# Work required:
Output each record exactly as given. Leave out every picture.

Dataset records below:

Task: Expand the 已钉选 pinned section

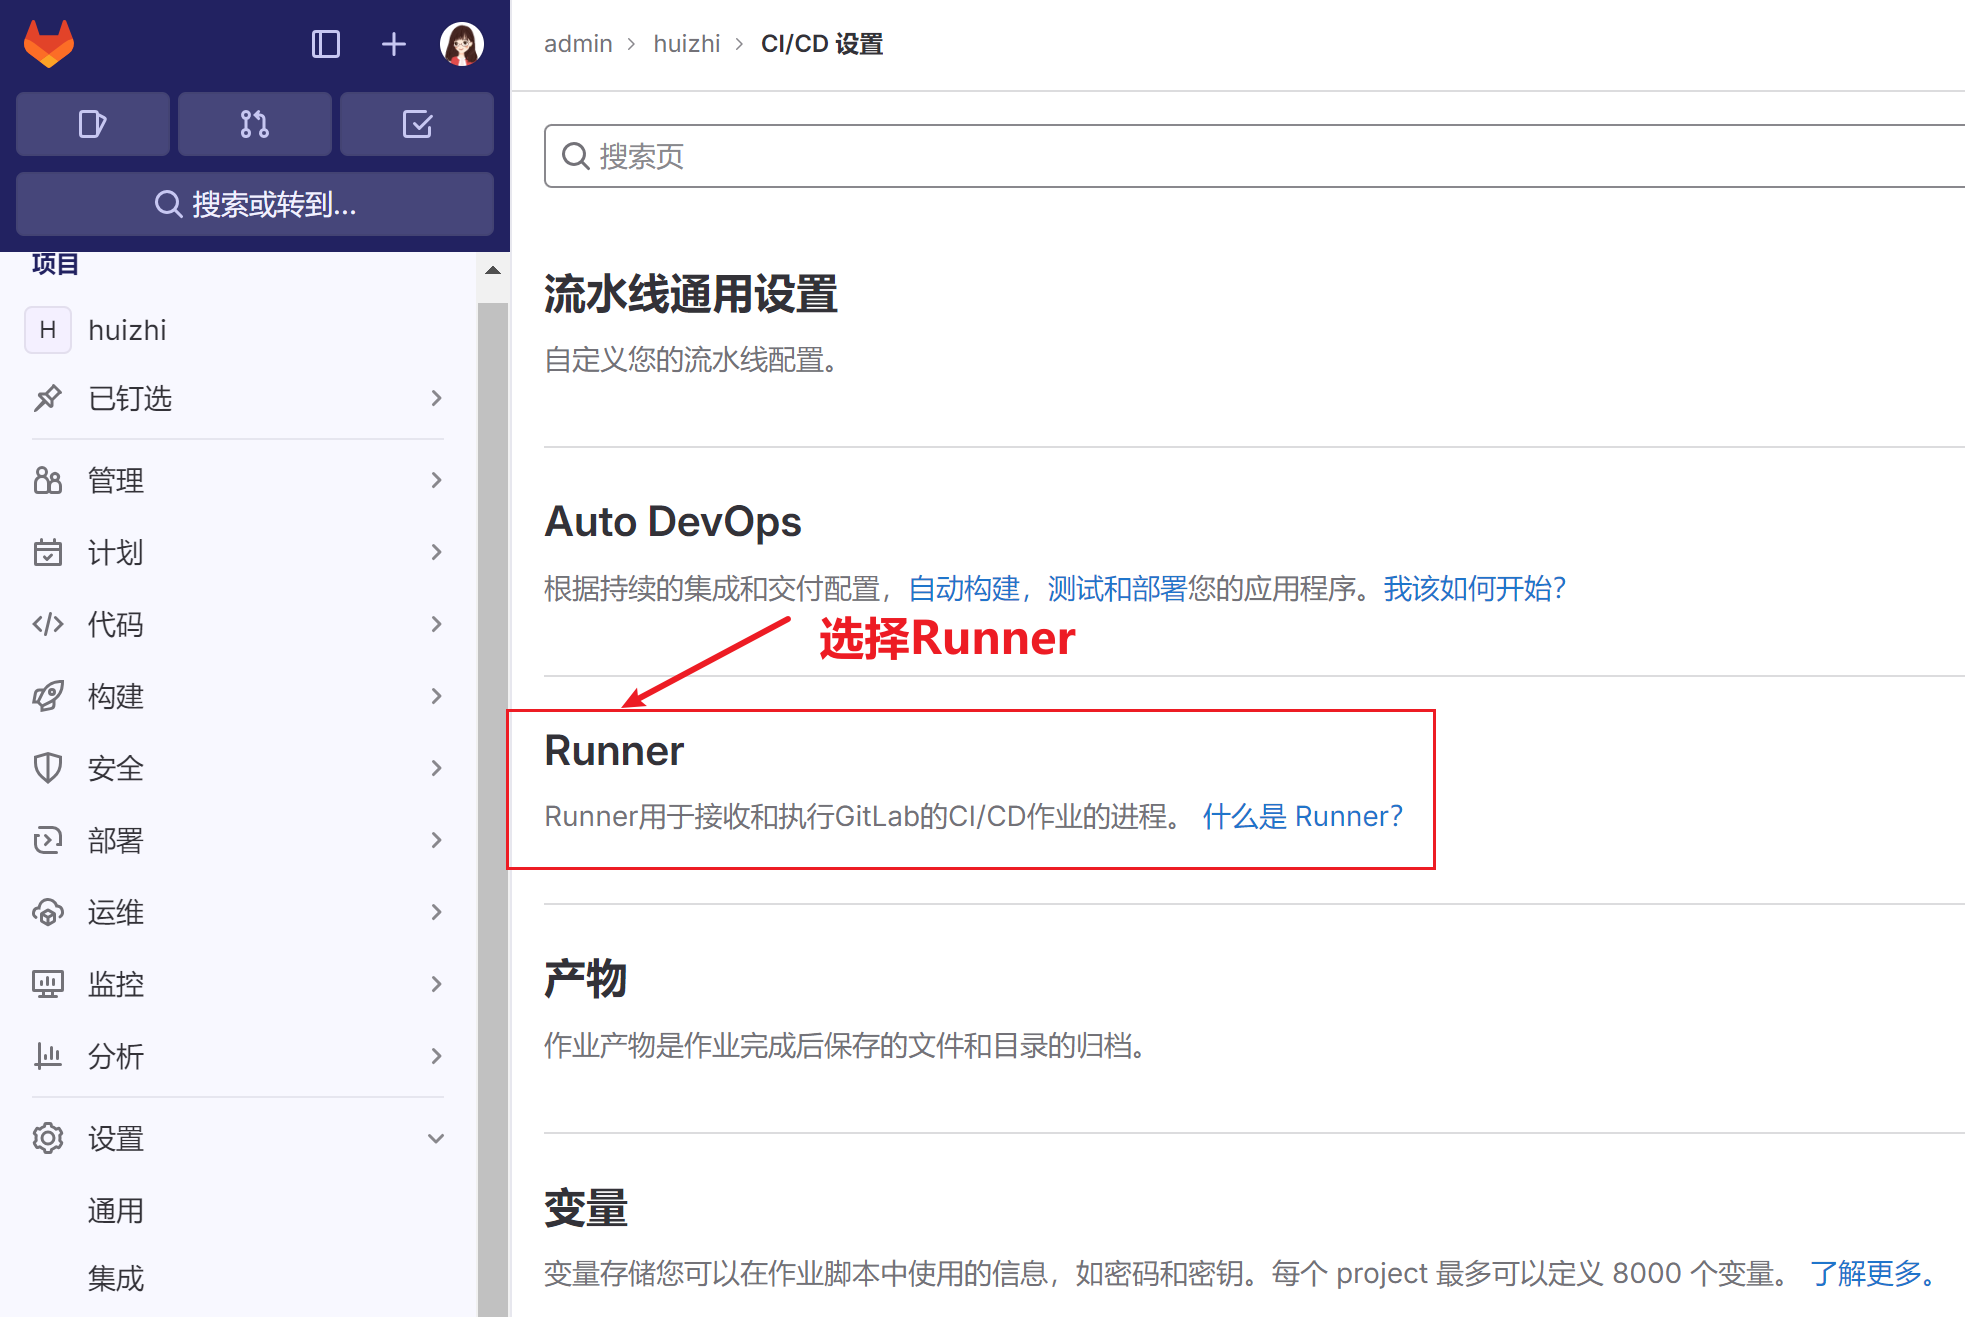Action: click(x=238, y=398)
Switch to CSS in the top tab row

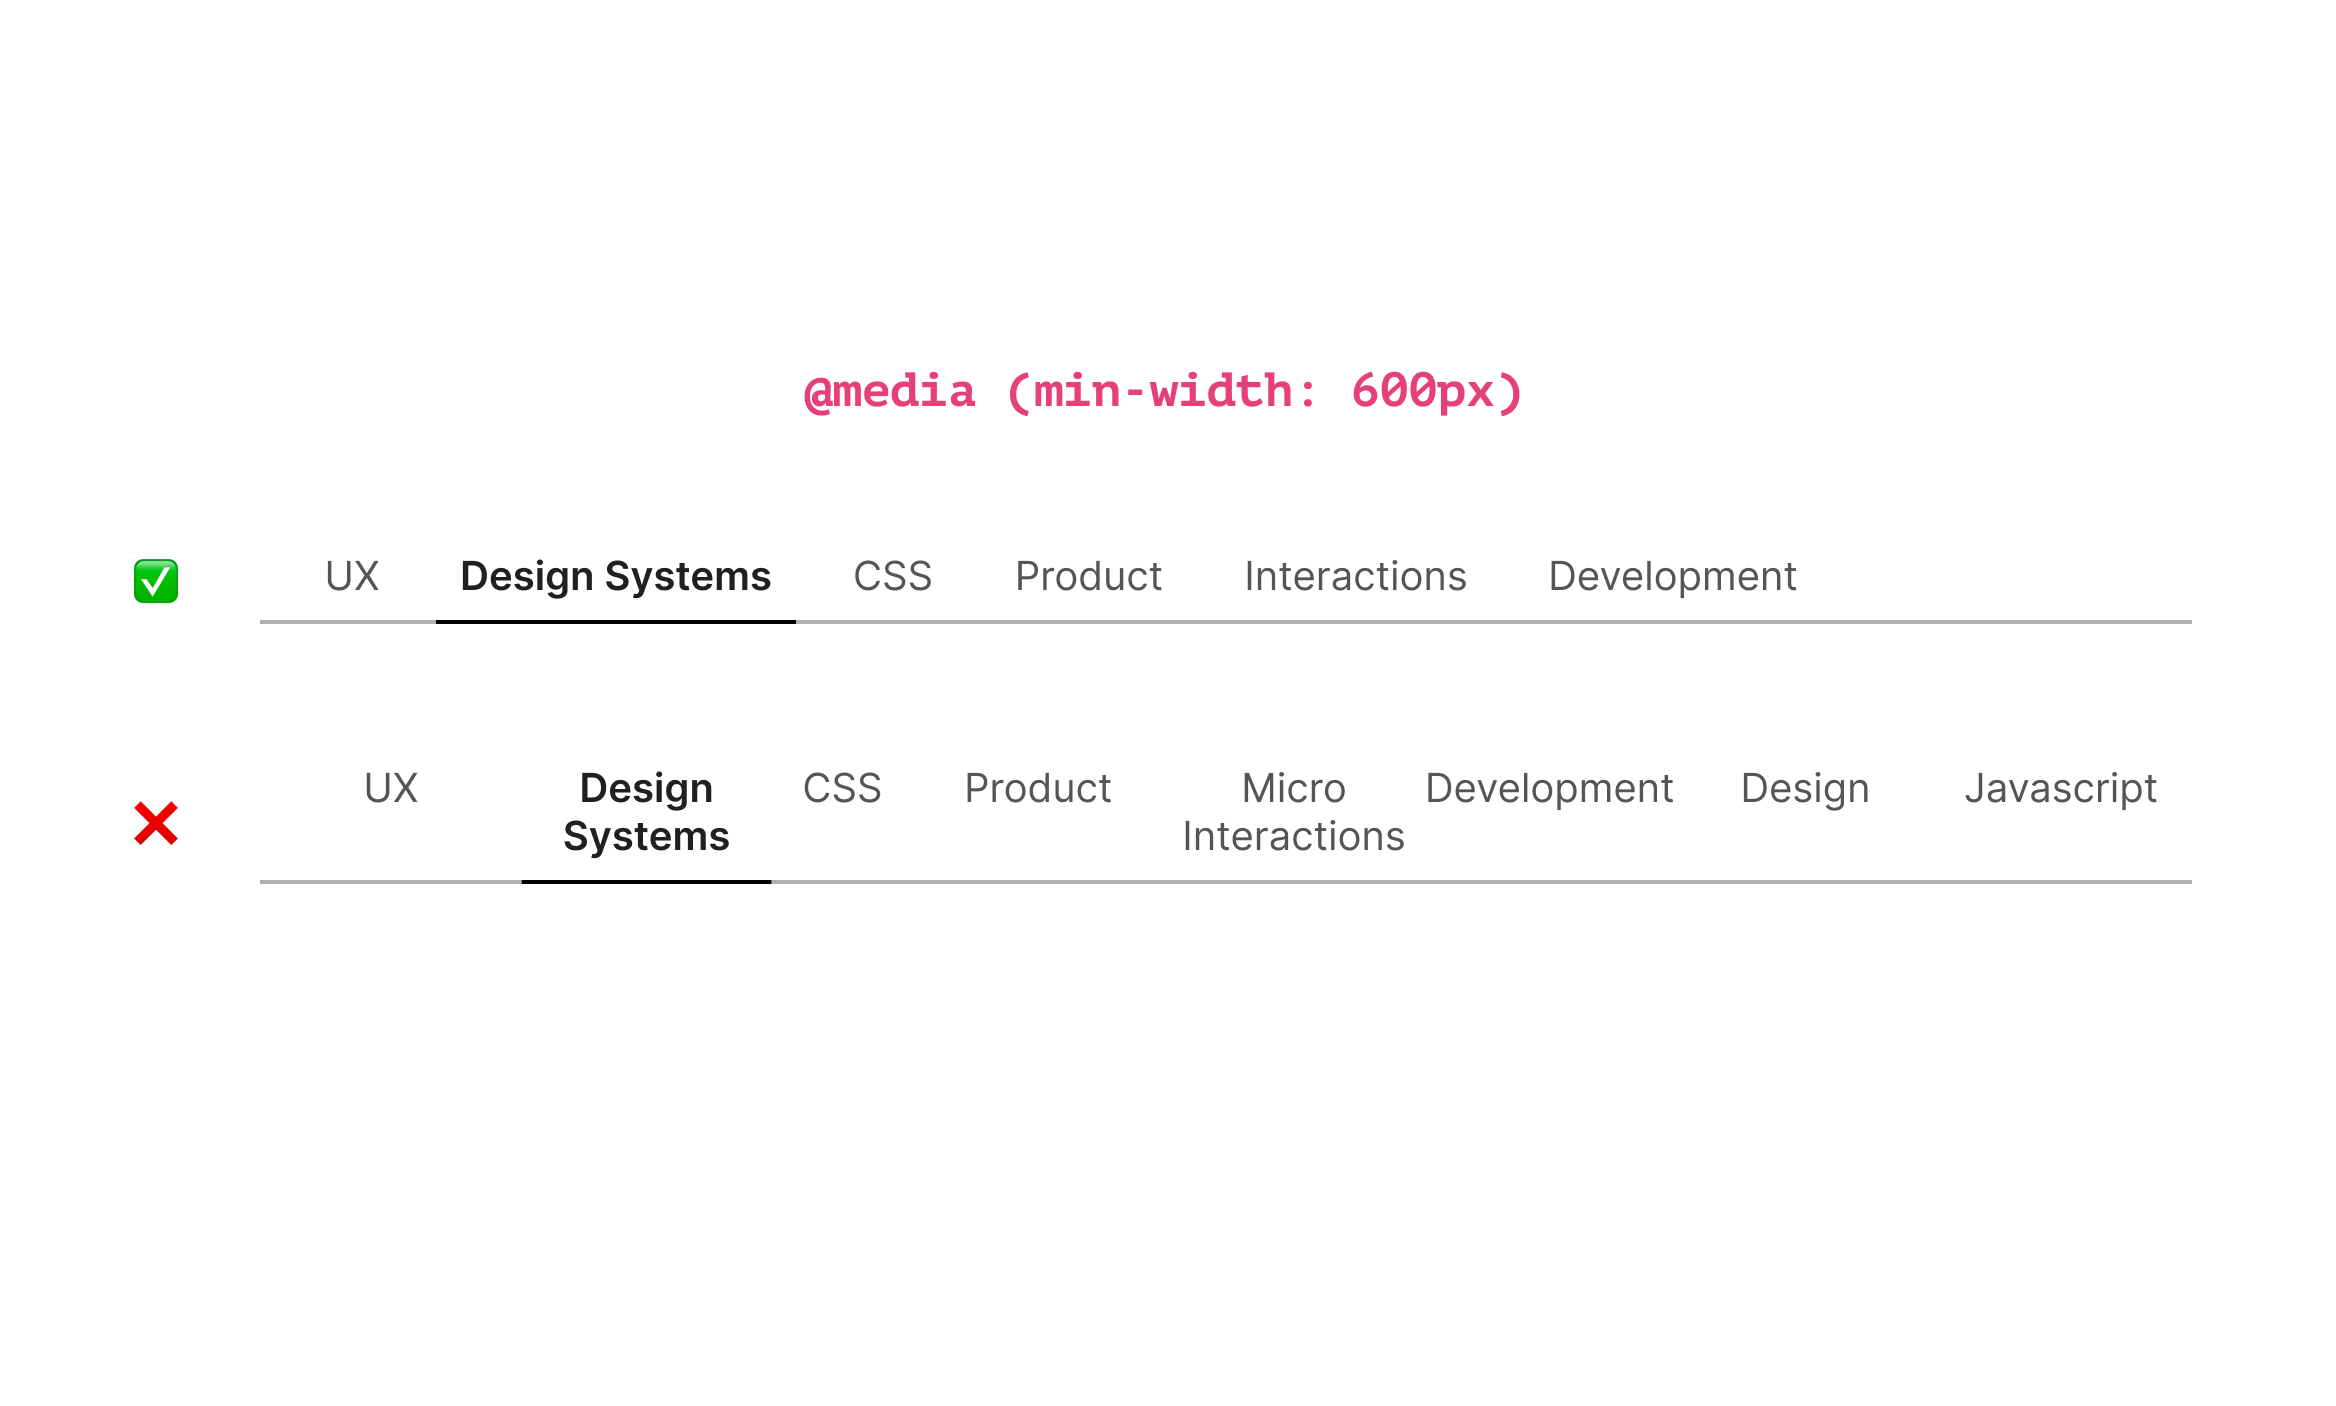pyautogui.click(x=892, y=577)
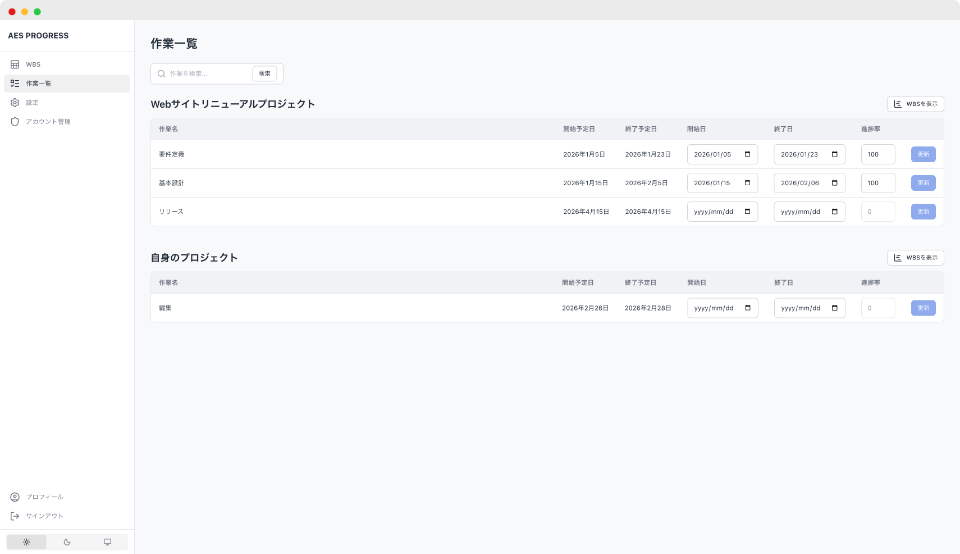
Task: Focus the 作業を検索 search field
Action: [x=207, y=74]
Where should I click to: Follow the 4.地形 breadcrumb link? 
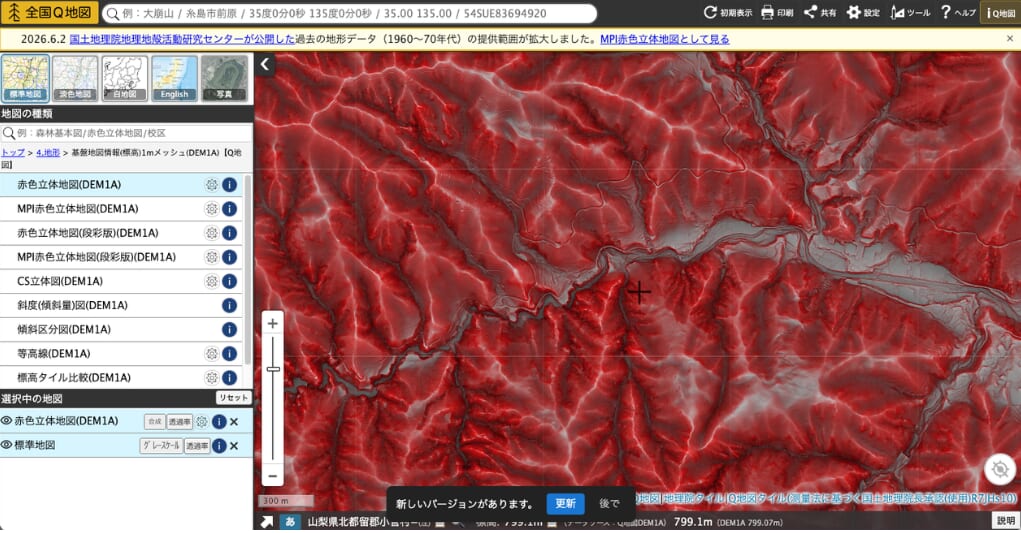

End of Dataset records.

# Response below:
Task: Expand the 已钉选 pinned section

Action: click(x=238, y=398)
Switch to CSS in the top tab row

pyautogui.click(x=892, y=577)
Task: Focus the 作業を検索 search field
Action: [x=207, y=74]
Where should I click to: Follow the 4.地形 breadcrumb link? 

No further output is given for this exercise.